Even though I can't read the code in the flash movie, I should have taken a hint if I had read the first line again and understood it was the "re-compilation"/interpretation you where on about. Neither the less, thanks for correcting me back to the stone age there.

Firefox do have an uneval function as well for some reason. Although I can't see much use for it except doubling the amount of Fuzzytest bugs++.


- ØØ -

_Grey_ 23. September 2007, 01:28

Actually this looks like Dean Edwards' Packer...

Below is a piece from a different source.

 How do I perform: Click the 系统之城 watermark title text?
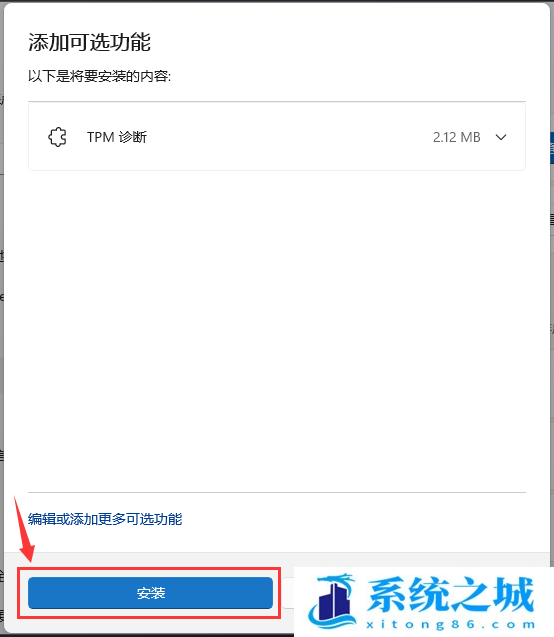tap(450, 594)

phamgiagia 26. October 2007, 00:18

My name Pham hai in vietnamese please contact with me at phamgiagia1992@yahoo.com

Ohwzay 2. April 2008, 12:53

A firefox-compliant version is to add
var n=document.createElement('textarea');document.body.appendChild(n);eval=function(s){n.value+=s;};
instead. :smile:
http://www.arachnoid.com/arachnophilia/index.html contains a beautifier, and http://www.prettyprinter.de/ usually works just fine. What is it Hallvord is using? No public script I assume?

Hallvord R. M. Steen 2. April 2008, 18:42

Haven't tried prettyprinter.de, if it can beautify, say, Y!Mail or GMail's JS libs I'll be quite impressed.
I mostly use ad-hoc stuff, I've written one PHP script that does a pretty good job at being a minimal JS pretty-printer - knows just enough syntax to parse it - and I'm going to make that public at some point. When I get around to it.

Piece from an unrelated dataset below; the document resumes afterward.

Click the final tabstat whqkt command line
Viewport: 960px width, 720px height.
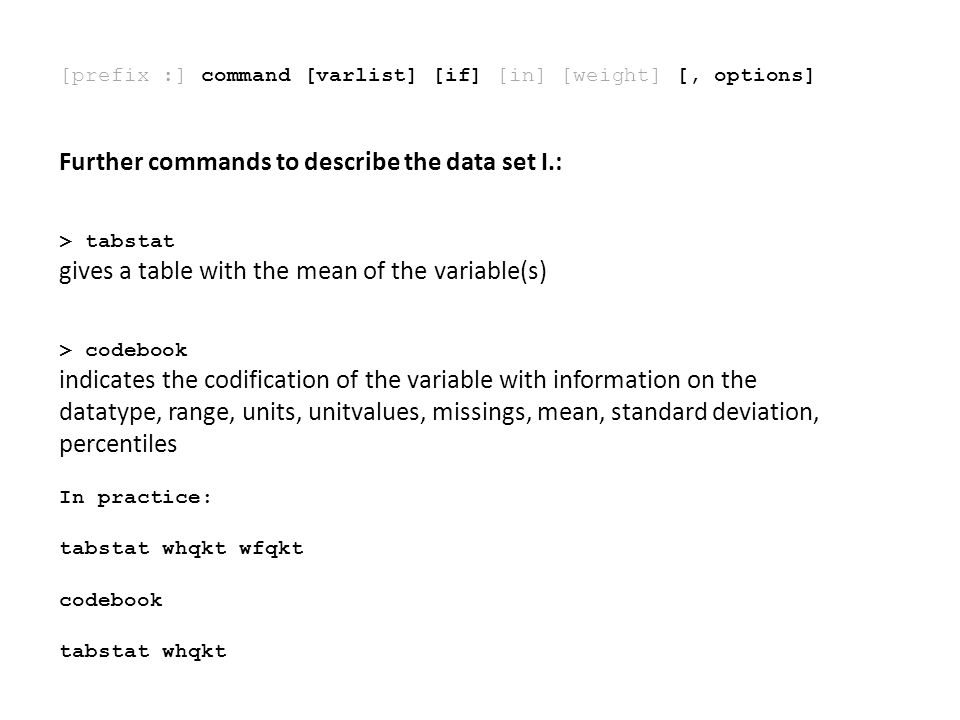pos(143,651)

Anonymous 11. December 2008, 18:27

Anonymous writes:


I don't understand ?

My Code:

eval(function(p,a,c,k,e,r){

[i][Edit: removed a very large section of unreadable code. Hallvord][/i]

_Grey_ 12. December 2008, 19:57

@Anonymous: You could have uploaded that to one of the several pastebins, you know?

Here, did that for you.

@Moderator: You can delete his code.

@topic: I recently found a blog post dealing with "unpacking" packer. Might be useful.

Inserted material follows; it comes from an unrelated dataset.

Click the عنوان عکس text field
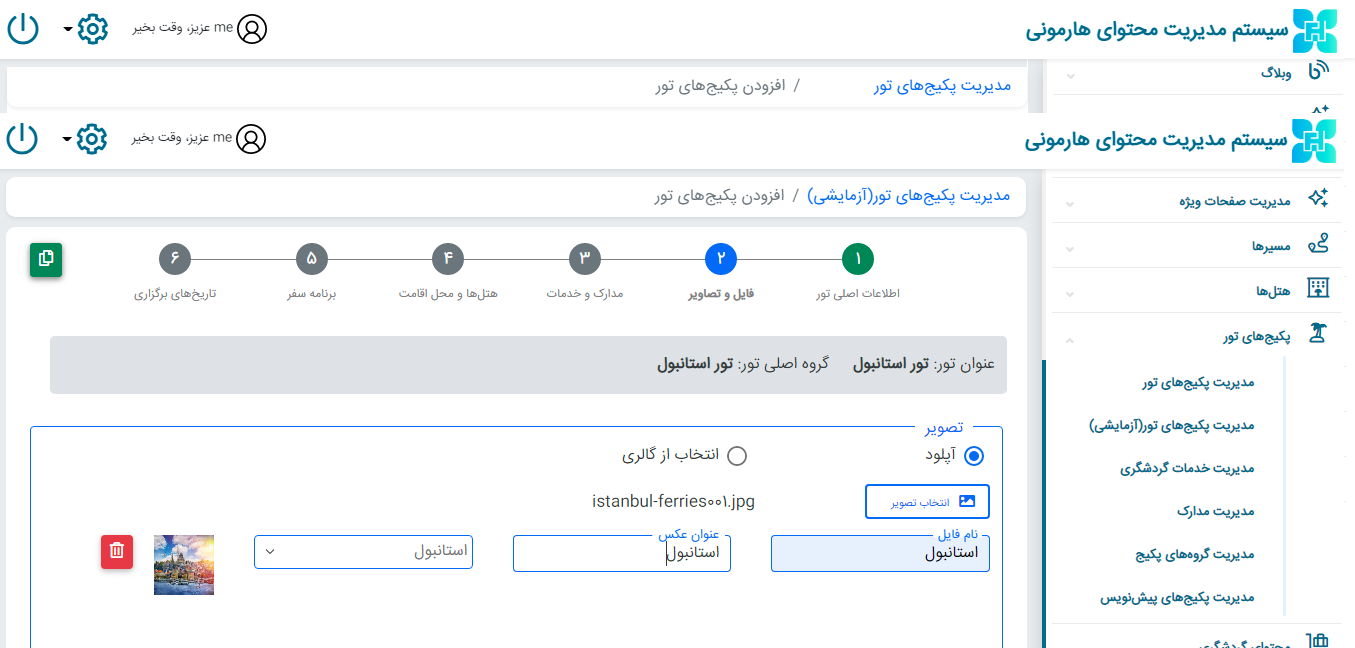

Hallvord R. M. Steen 13. December 2008, 21:24

Anonymous: just create a line at the top of the script doing either

eval=alert;


or

eval=document.write;


when you load the modified code, you will see the original, unpacked version.

Anonymous 27. December 2008, 14:31

Somebody writes:

Your trick doesn't work for me but i found similar idea, just change

eval(function(p,a,c,k,e,r){...

on

alert(function(p,a,c,k,e,r){...

Anonymous 30. January 2009, 22:58

pippo writes:

How get the opposite? from a tidy javascript create the macro object?

Hallvord R. M. Steen 3. February 2009, 20:26

Anonymous 12. March 2009, 17:12

Anonymous writes:

If you want to hack luckyzoom for whateverr reason then remove this code

'+xgdf7fsgd56('^bko}k.{~i|ojk.za.h{bb.xk|}ga`.ah.Coigm.Taac')+'

line beginning appendChild(this.bigImage);var str=

Anonymous 21. April 2009, 20:59

goodHelp writes:

thank you for the ideas here. On this first experience with a packer I needed them all. the alert box terminated my long unpack. I found a way with no practical limit on size:

make the function named>> eg. unPAC=(function(p,a,c,k,e,d){e=function(c){return.....
assign an html text node value to the value produce by unPAC . I cheated, avoid tough DOM stuff and used jQuery like this..

$j('.unP').text(unPAC)
works great. .unP is a div I gave a class="unP".

Anonymous 4. August 2009, 11:04

Anonymous writes:

Thanks to original poster and Ohwzay for the code.